[This post was originally written for Short Daily Devotions.]
Therefore go and make disciples of all nations… teaching them to obey everything I have commanded you. Matt 28:19-20, NIV
Last year, my two oldest sons played in basketball leagues for the first time. Having already been learning and practicing other sports for years, starting a new sport raised a dilemma for them: would the humility of not being good yet, and the pain of spending many hours developing the necessary skills, be worth it?
The price to play basketball seemed frighteningly high.
CALLED TO TRAIN
Right before Jesus ascended into Heaven, he called on his disciples to make more disciples. Interestingly, he didn’t call his converts to make more converts.
The Biblical Greek word for “disciple” means “learner.” During New Testament times, this word was used for students of various subjects and disciplines.
It was even used “of a trainee athlete.”¹
I believe it is this nuance of the word that Jesus was intending in Matthew 28.
See, Jesus also called his Church to “be ready.” Much like my sons need to train for basketball season, you and I need to train for “that Day.” (Matt. 24:44, Luke 12:40)
TRAINING IN LOVE
“That Day” is the day when Darkness will battle against Light in one final, cosmic-sized battle (Rev. 5-18). Light will take victory, Darkness will be defeated, and the body of Christ will finally be ready to spend eternity with the Love of her life (Rev. 19:7–10, Rev. 21-22).

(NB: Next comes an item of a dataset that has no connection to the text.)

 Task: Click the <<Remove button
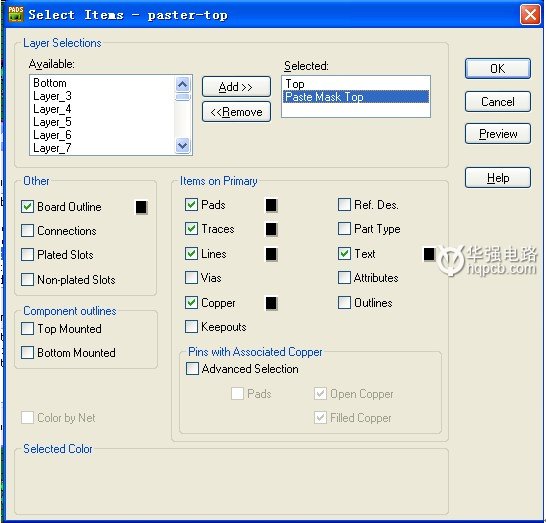236,112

Yet until then, you and I live in the training field. Everything we come face to face with in life, begs the same question we’ll be faced with on that Day:
Will you believe my perfect love?
The truth is, all sin is failure to believe God’s perfect love.

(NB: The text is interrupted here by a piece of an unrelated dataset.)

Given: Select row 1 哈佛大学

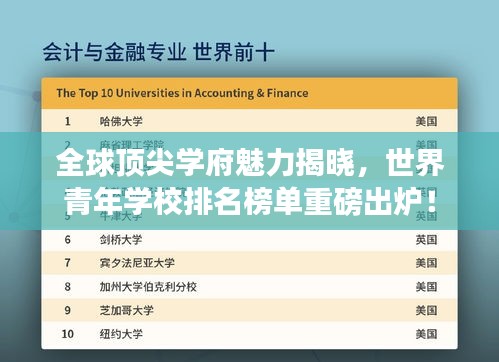Looking at the screenshot, I should coord(249,121).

This is why temptation keeps coming. It gives us opportunity to face that question time and time again.
See, if we’re not trained to unswervingly believe his love, when we’re tested on that Day, we will fail the exam. (1 John 2:28, Heb. 10:37-39)
You and I must learn to abide in his love now.

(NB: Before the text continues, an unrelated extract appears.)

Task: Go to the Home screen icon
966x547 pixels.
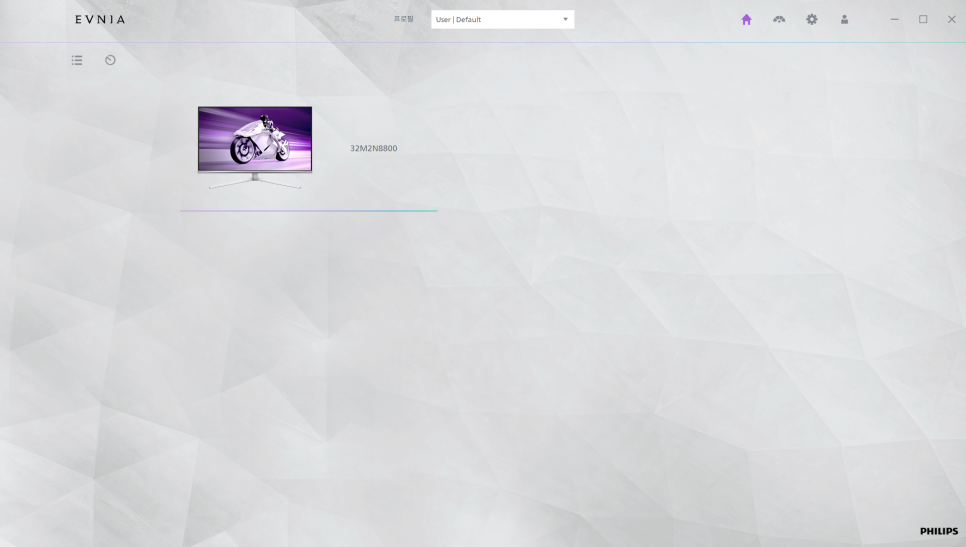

We abide in his love by deliberately recalling it, daringly believing it, spending time meditating on it, and consciously fighting to keep it in the forefront of our minds.
If we can become practiced in his perfect, unfailing love for us now, we will be confident in his perfect love then (see also John 15, Rom. 8:31-39, 1 John 4:16-17).
Just as my sons were asking themselves if they wanted to persevere in their basketball training, you and I must ask ourselves a similar question: are we willing to suffer training now, in order that we may be glorified with him then (Rom. 8:17)?
Before you answer, you should know that I have heard that it will be so worth it.
For I consider that the sufferings of this present time are not worthy to be compared with the glory that is to be revealed to us. (Rom. 8:18)
¹ Liddell, Henry George et al. A Greek-English lexicon 1996 : n. pag. Print.